На следующую ночь собрался цыган на меченое место за конем и серебра с собой прихватил. С тех пор больше он с лесовиком не ссорился.

Как цыган сам себя наказал

Остановился табор неподалеку от деревни. А возле деревни, на самом краю ее, часовня стояла, и рядом с ней береза кривая росла.

Вот спит один цыган из табора и слышит, как кто-то его в бок толкает:

— Вставай, цыган!

Проснулся цыган, видит: стоит перед ним старичок — весь седой и борода до пояса.

— Иди к часовне, цыган, там под кривой березой клад зарыт. Полное охотничье голенище золота. На тебя этот клад записан. Срок уже выходит. Иди, отрой его и возьми.

Сказал старичок и исчез. Рассказал утром цыган своей родне о том, как к нему ночью старик приходил, а те его на смех подняли:

— Охота тебе идти позориться. Какой клад? Нет там ничего. Это над тобой кто-то насмешки строит.

Так или иначе, но не пошел цыган на указанное место. А табор дальше покатил. На следующую ночь опять приходит старичок к этому цыгану и говорит:

— Ты что же это, мой милый, не слушаешься? Или тебе клад не нужен? Придется тебе обратно возвращаться…

Наутро цыган снова рассказал своей родне о старике.

— Рядом был — не стал копать, а чего теперь тебе ехать?

Короче сказать, подняли цыгана на смех, и никуда он не пошел. А потом и забыл о кладе.

Много ли, мало ли времени прошло — бог знает, только случилось так, что табор оказался снова на краю той деревни, возле которой часовня стояла. Вспомнил цыган о старике, что к нему по ночам приходил, о кладе вспомнил. "Дай, — думает, — схожу все-таки, очищу Душу".

Никому ничего не сказал цыган и отправился на тo место, о котором когда-то ему старик говорил. Подошел он к часовне, встал под кривой березой и копать начал. Откопал охотничье голенище, взглянул в него, а там одни битые черепки лежат.

— Значит, правильно надо мной родня смеялась, — сказал сам себе цыган и только собрался обратно, как видит — перед ним тот старичок стоит:

— Эх ты, цыган! Сам от своего счастья открестился. Твоему кладу уже срок давно вышел.

Говорил я тебе, когда его надо было брать, а ты меня не послушал.

Как цыгане в чертей поверили

Жили-были два цыгана-конокрада. За жизнь свою коней увели видимо-невидимо. Ничего на свете братья-конокрады не боялись, ни бога, ни черта не признавали.

— Все это неправда, ни чертей, ни бога нет, — говорили они таборным цыганам. А те только головами качали.

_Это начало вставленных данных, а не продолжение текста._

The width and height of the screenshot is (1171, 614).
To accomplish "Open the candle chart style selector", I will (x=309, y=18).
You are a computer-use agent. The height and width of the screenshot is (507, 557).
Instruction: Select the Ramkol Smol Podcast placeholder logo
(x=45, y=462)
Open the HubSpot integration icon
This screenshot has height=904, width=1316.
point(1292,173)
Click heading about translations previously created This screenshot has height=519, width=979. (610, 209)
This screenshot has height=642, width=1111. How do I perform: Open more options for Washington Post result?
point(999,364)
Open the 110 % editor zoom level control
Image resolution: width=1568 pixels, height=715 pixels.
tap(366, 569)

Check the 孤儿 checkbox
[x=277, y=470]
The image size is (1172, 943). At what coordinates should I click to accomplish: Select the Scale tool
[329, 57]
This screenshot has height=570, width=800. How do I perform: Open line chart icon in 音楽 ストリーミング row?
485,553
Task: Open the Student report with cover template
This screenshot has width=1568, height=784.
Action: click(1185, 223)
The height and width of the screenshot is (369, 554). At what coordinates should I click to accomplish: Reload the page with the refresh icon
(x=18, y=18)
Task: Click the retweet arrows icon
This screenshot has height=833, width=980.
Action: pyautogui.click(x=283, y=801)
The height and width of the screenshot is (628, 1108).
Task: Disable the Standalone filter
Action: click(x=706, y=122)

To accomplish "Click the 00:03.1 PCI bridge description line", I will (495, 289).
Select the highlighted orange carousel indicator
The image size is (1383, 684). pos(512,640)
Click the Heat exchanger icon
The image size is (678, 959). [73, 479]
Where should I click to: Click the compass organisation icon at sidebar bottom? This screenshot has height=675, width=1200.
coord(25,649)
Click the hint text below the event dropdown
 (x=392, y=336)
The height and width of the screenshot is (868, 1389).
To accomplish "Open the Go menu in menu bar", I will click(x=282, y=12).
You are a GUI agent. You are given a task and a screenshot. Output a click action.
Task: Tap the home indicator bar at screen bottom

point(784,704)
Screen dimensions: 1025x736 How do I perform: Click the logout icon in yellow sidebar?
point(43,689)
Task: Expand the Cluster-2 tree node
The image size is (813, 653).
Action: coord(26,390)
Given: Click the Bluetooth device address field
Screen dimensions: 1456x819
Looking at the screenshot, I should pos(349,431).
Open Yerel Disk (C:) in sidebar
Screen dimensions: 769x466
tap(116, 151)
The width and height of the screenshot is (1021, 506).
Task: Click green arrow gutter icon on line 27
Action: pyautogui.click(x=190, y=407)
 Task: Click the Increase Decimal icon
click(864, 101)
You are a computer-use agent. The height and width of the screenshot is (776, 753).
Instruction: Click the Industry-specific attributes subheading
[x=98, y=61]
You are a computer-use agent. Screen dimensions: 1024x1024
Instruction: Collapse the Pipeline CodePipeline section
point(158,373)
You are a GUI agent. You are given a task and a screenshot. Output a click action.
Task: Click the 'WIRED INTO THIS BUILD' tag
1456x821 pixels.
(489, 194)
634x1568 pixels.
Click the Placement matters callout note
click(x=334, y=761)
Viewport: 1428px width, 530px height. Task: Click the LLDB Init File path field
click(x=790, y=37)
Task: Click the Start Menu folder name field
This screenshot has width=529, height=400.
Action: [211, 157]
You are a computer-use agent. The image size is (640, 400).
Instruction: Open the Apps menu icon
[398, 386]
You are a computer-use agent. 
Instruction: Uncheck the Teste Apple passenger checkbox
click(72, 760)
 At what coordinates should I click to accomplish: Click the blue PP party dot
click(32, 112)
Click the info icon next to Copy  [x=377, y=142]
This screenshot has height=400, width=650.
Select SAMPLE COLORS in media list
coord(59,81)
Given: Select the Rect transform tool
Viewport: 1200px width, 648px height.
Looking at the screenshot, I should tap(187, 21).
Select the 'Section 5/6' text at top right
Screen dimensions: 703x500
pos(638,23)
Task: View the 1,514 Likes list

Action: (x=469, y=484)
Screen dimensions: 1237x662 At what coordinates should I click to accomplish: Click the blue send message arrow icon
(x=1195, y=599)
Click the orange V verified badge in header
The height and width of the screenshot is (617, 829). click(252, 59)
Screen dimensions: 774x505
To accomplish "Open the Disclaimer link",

Случилось как-то раз, что поехали братья коней воровать. Поймали двух лошадок и едут ночью к своему табору. Только подъезжают к реке, чувствуют, что лошади от земли отрываются, уже не слышно топота копыт, будто по воздуху кони летят. Стали к мосту подъезжать, а лошадей нет, как нет. Пропали. Поглядели цыгане друг на друга, видят: сидят оба на мосту на седлах своих, а в руках уздечки держат.